# Which hairstyle looks the best on me?



## Invidia (Feb 26, 2011)

I like the darker shade in the last picture, it is a cute style too


----------



## Dr.Horrible (Jul 12, 2012)

Life.Is.A.Game said:


> I'm about to cut my hair like this... tonight... what do y'all think? But not as short in the back, maybe a bit longer?


I like it. I think you should streak it with white somehow in the center like a lightning bolt look. I really like the stoic kind face you have,id love to paint your face sometime .


----------



## Night & Day (Jul 17, 2010)

4th & 5th.


----------



## cue5c (Oct 12, 2011)

First or



OMG WTF BRO said:


> 3


Yes.


----------



## LadyO.W.BernieBro (Sep 4, 2010)

333333 all these people are jealous f you OP and don't want you to be hotter than them


----------



## brittauzenne (Feb 8, 2013)

I like the darker. Seems like it suits you.


----------



## Swordsman of Mana (Jan 7, 2011)

1 and 5 :wink:


----------



## AboveNBeyond (May 27, 2013)

The 5th one, black hair, you look friendlier and suits you better


----------



## FAQ (May 25, 2013)

If I were you, I'd shave my hair off (YES!) to experience true freedom. Be free... wipe and go.


----------



## phony (Nov 28, 2012)

Daw you look so sweet in number 3, with the pumpkins :3

The red in number 2 looks amahzing though.


----------



## Life.Is.A.Game (Nov 5, 2010)

Dr.Horrible said:


> I like it. I think you should streak it with white somehow in the center like a lightning bolt look. I really like the stoic kind face you have,id love to paint your face sometime .


I have a stoic face? Coool!! lol. Sure you can paint me. Well... from a photo or something. 

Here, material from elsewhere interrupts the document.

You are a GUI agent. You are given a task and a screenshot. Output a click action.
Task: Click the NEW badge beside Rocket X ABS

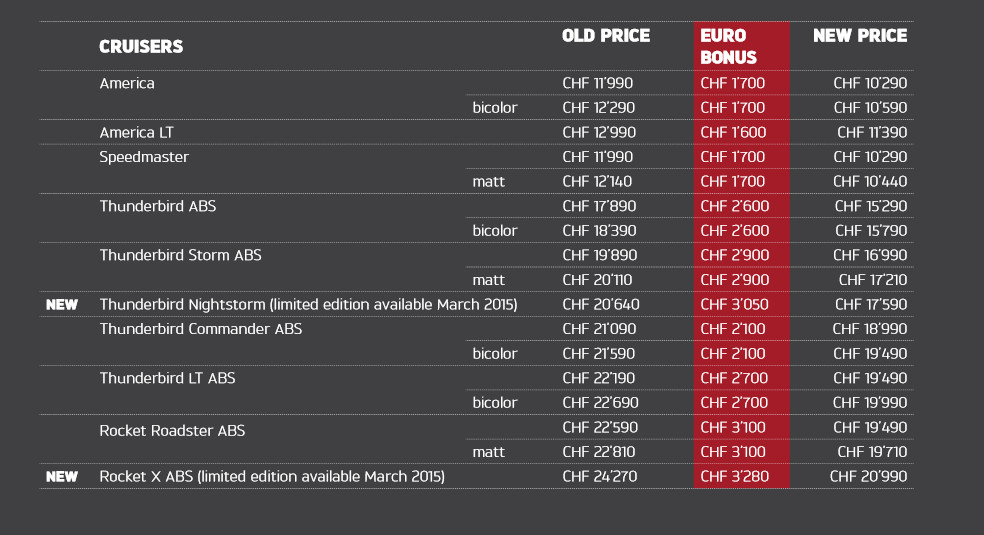click(62, 477)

I ended up cutting it short but not AS short as that pic. I didn't do lightening bolt lol that sounds a lil drastic and i work in an office. It does look like I have dark hair with reddish highlights though, which is what I believe you suggested before. I'm pretty pleased with it, except that I miss my long hair now


----------



## Mimi_2 (Apr 29, 2013)

Picture 1 (cut) with color from #4 (blonde) would be interesting. If they can't be combined, I'd pick #1


----------



## Dr.Horrible (Jul 12, 2012)

Life.Is.A.Game said:


> I have a stoic face? Coool!! lol. Sure you can paint me. Well... from a photo or something.
> 
> I ended up cutting it short but not AS short as that pic. I didn't do lightening bolt lol that sounds a lil drastic and i work in an office. It does look like I have dark hair with reddish highlights though, which is what I believe you suggested before. I'm pretty pleased with it, except that I miss my long hair now


 you work in an office? You should work in a salon making cool hair dews and running fashion shows or something along those lines. I think if you streaked your hair like rogue people would like it.That kind of stuff is more acceptable nowdays


----------



## Life.Is.A.Game (Nov 5, 2010)

Dr.Horrible said:


> you work in an office? You should work in a salon making cool hair dews and running fashion shows or something along those lines. I think if you streaked your hair like rogue people would like it.That kind of stuff is more acceptable nowdays


I did work in salons actually but it's not my thing. I don't like talking to people all day long. Hair got pretty boring, most people just wanted regular haircuts and roots done. Maybe I could have gone further and became famous but... I don't see myself doing that.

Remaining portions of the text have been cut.